#### Task requirements:
Which lines of the records below contain the word "height"? List each of those lines in full.

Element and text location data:
------------------------------

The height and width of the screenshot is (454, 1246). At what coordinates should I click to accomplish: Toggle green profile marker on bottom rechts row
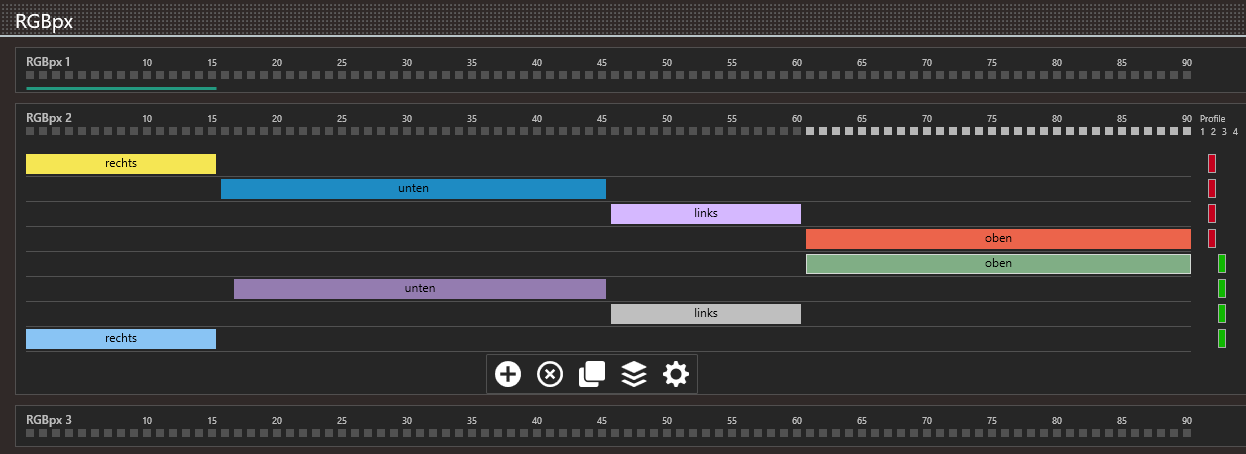pyautogui.click(x=1222, y=339)
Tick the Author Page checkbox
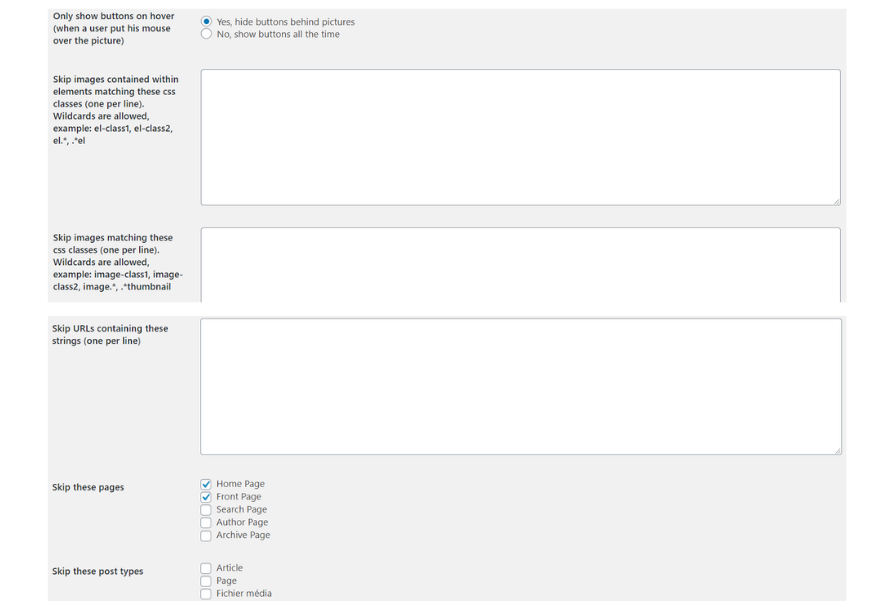 [206, 522]
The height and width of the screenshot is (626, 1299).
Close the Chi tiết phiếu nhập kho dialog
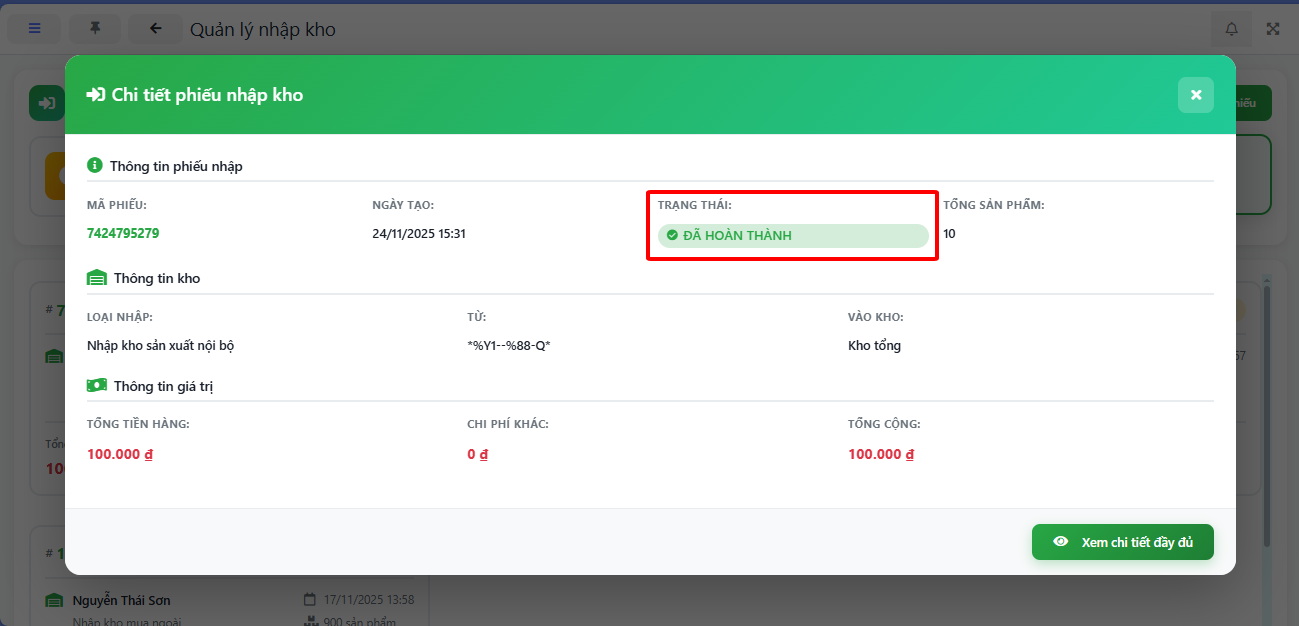[x=1195, y=95]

------------------------------

#### Worked solution:
The height and width of the screenshot is (454, 1246). At what coordinates should I click to accomplish: Toggle green profile marker on bottom rechts row
The height and width of the screenshot is (626, 1299).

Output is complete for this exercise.